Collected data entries
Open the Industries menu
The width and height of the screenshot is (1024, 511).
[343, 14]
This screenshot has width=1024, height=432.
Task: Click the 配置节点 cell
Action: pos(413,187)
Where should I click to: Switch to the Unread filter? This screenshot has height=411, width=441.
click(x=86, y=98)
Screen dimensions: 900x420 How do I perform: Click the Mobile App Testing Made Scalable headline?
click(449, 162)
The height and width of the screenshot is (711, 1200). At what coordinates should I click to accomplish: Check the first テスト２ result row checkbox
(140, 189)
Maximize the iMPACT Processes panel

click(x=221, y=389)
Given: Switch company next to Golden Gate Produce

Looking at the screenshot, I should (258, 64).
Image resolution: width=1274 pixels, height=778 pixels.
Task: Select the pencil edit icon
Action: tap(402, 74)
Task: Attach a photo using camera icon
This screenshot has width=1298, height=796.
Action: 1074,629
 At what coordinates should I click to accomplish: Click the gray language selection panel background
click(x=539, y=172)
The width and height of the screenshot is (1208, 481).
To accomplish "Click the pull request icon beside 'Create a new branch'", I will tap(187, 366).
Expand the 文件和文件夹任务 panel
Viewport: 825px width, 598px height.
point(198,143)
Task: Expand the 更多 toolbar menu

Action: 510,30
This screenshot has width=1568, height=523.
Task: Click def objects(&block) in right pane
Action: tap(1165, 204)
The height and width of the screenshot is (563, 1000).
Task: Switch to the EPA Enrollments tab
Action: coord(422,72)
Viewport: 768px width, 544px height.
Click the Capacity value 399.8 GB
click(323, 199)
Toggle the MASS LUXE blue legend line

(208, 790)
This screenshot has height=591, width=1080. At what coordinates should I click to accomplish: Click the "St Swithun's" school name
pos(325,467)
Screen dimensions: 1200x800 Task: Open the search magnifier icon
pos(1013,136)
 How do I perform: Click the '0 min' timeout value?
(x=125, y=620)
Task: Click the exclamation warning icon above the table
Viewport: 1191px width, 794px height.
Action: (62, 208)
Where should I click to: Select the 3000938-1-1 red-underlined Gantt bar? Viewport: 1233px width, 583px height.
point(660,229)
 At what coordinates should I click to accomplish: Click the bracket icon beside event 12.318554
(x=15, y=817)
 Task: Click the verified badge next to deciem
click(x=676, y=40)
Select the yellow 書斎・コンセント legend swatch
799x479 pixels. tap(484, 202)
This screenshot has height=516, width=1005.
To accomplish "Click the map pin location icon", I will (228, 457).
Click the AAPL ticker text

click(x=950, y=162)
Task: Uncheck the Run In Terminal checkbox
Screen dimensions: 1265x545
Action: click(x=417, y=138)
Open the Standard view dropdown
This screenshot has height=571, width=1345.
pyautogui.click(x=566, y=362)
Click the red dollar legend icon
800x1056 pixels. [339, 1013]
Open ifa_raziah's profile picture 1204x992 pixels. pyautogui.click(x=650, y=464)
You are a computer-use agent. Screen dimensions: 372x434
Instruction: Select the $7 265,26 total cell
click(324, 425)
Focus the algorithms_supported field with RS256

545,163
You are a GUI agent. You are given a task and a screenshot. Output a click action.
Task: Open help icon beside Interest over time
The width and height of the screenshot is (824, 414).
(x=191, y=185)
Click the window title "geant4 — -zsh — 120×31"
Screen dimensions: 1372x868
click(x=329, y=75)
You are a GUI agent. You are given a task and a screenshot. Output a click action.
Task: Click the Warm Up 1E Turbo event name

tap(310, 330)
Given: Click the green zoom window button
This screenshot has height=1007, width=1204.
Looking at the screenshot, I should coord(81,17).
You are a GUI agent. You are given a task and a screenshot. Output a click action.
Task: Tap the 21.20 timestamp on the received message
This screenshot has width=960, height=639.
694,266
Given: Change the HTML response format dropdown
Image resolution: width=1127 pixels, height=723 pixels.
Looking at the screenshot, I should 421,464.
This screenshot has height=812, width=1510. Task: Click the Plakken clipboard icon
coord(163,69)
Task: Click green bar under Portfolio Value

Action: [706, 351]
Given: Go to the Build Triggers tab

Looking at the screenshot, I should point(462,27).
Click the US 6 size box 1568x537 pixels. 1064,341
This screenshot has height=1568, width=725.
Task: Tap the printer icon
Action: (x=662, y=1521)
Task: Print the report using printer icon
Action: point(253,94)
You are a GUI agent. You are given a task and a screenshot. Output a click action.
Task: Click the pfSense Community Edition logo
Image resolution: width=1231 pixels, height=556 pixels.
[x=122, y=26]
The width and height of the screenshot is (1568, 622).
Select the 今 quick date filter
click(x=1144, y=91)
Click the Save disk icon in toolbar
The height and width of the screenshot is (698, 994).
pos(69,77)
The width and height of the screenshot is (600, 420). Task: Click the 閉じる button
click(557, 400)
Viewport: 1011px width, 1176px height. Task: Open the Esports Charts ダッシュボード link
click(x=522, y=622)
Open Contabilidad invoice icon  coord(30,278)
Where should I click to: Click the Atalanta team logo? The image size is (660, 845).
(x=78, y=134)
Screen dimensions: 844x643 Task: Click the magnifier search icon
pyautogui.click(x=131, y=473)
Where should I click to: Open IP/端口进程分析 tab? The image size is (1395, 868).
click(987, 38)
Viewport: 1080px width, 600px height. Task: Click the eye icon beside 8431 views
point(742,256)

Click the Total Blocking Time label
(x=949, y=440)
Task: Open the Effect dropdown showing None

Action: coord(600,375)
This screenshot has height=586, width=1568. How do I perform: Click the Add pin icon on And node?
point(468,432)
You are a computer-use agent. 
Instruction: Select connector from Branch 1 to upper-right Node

# Task details
Transcribe the data in full, keeping every character.

# Answer box
Open the Industries menu
The width and height of the screenshot is (1024, 511).
[343, 14]
This screenshot has width=1024, height=432.
Task: Click the 配置节点 cell
Action: pos(413,187)
Where should I click to: Switch to the Unread filter? This screenshot has height=411, width=441.
click(x=86, y=98)
Screen dimensions: 900x420 How do I perform: Click the Mobile App Testing Made Scalable headline?
click(449, 162)
The height and width of the screenshot is (711, 1200). At what coordinates should I click to accomplish: Check the first テスト２ result row checkbox
(140, 189)
Maximize the iMPACT Processes panel

click(x=221, y=389)
Given: Switch company next to Golden Gate Produce

Looking at the screenshot, I should (258, 64).
Image resolution: width=1274 pixels, height=778 pixels.
Task: Select the pencil edit icon
Action: tap(402, 74)
Task: Attach a photo using camera icon
This screenshot has width=1298, height=796.
Action: 1074,629
 At what coordinates should I click to accomplish: Click the gray language selection panel background
click(x=539, y=172)
The width and height of the screenshot is (1208, 481).
To accomplish "Click the pull request icon beside 'Create a new branch'", I will tap(187, 366).
Expand the 文件和文件夹任务 panel
Viewport: 825px width, 598px height.
point(198,143)
Task: Expand the 更多 toolbar menu

Action: 510,30
This screenshot has width=1568, height=523.
Task: Click def objects(&block) in right pane
Action: tap(1165, 204)
The height and width of the screenshot is (563, 1000).
Task: Switch to the EPA Enrollments tab
Action: coord(422,72)
Viewport: 768px width, 544px height.
Click the Capacity value 399.8 GB
click(323, 199)
Toggle the MASS LUXE blue legend line

(208, 790)
This screenshot has height=591, width=1080. At what coordinates should I click to accomplish: Click the "St Swithun's" school name
pos(325,467)
Screen dimensions: 1200x800 Task: Open the search magnifier icon
pos(1013,136)
 How do I perform: Click the '0 min' timeout value?
(x=125, y=620)
Task: Click the exclamation warning icon above the table
Viewport: 1191px width, 794px height.
Action: (62, 208)
Where should I click to: Select the 3000938-1-1 red-underlined Gantt bar? Viewport: 1233px width, 583px height.
point(660,229)
 At what coordinates should I click to accomplish: Click the bracket icon beside event 12.318554
(x=15, y=817)
 Task: Click the verified badge next to deciem
click(x=676, y=40)
Select the yellow 書斎・コンセント legend swatch
799x479 pixels. tap(484, 202)
This screenshot has height=516, width=1005.
To accomplish "Click the map pin location icon", I will (228, 457).
Click the AAPL ticker text

click(x=950, y=162)
Task: Uncheck the Run In Terminal checkbox
Screen dimensions: 1265x545
Action: click(x=417, y=138)
Open the Standard view dropdown
This screenshot has height=571, width=1345.
pyautogui.click(x=566, y=362)
Click the red dollar legend icon
800x1056 pixels. [339, 1013]
Open ifa_raziah's profile picture 1204x992 pixels. pyautogui.click(x=650, y=464)
You are a computer-use agent. Screen dimensions: 372x434
Instruction: Select the $7 265,26 total cell
click(324, 425)
Focus the algorithms_supported field with RS256

545,163
You are a GUI agent. You are given a task and a screenshot. Output a click action.
Task: Open help icon beside Interest over time
The width and height of the screenshot is (824, 414).
(x=191, y=185)
Click the window title "geant4 — -zsh — 120×31"
Screen dimensions: 1372x868
click(x=329, y=75)
You are a GUI agent. You are given a task and a screenshot. Output a click action.
Task: Click the Warm Up 1E Turbo event name

tap(310, 330)
Given: Click the green zoom window button
This screenshot has height=1007, width=1204.
Looking at the screenshot, I should coord(81,17).
You are a GUI agent. You are given a task and a screenshot. Output a click action.
Task: Tap the 21.20 timestamp on the received message
This screenshot has width=960, height=639.
694,266
Given: Change the HTML response format dropdown
Image resolution: width=1127 pixels, height=723 pixels.
Looking at the screenshot, I should 421,464.
This screenshot has height=812, width=1510. Task: Click the Plakken clipboard icon
coord(163,69)
Task: Click green bar under Portfolio Value

Action: [706, 351]
Given: Go to the Build Triggers tab

Looking at the screenshot, I should point(462,27).
Click the US 6 size box 1568x537 pixels. 1064,341
This screenshot has height=1568, width=725.
Task: Tap the printer icon
Action: (x=662, y=1521)
Task: Print the report using printer icon
Action: point(253,94)
You are a GUI agent. You are given a task and a screenshot. Output a click action.
Task: Click the pfSense Community Edition logo
Image resolution: width=1231 pixels, height=556 pixels.
[x=122, y=26]
The width and height of the screenshot is (1568, 622).
Select the 今 quick date filter
click(x=1144, y=91)
Click the Save disk icon in toolbar
The height and width of the screenshot is (698, 994).
pos(69,77)
The width and height of the screenshot is (600, 420). Task: Click the 閉じる button
click(557, 400)
Viewport: 1011px width, 1176px height. Task: Open the Esports Charts ダッシュボード link
click(x=522, y=622)
Open Contabilidad invoice icon  coord(30,278)
Where should I click to: Click the Atalanta team logo? The image size is (660, 845).
(x=78, y=134)
Screen dimensions: 844x643 Task: Click the magnifier search icon
pyautogui.click(x=131, y=473)
Where should I click to: Open IP/端口进程分析 tab? The image size is (1395, 868).
click(987, 38)
Viewport: 1080px width, 600px height. Task: Click the eye icon beside 8431 views
point(742,256)

Click the Total Blocking Time label
(x=949, y=440)
Task: Open the Effect dropdown showing None

Action: coord(600,375)
This screenshot has height=586, width=1568. How do I perform: Click the Add pin icon on And node?
point(468,432)
You are a computer-use agent. 
Instruction: Select connector from Branch 1 to upper-right Node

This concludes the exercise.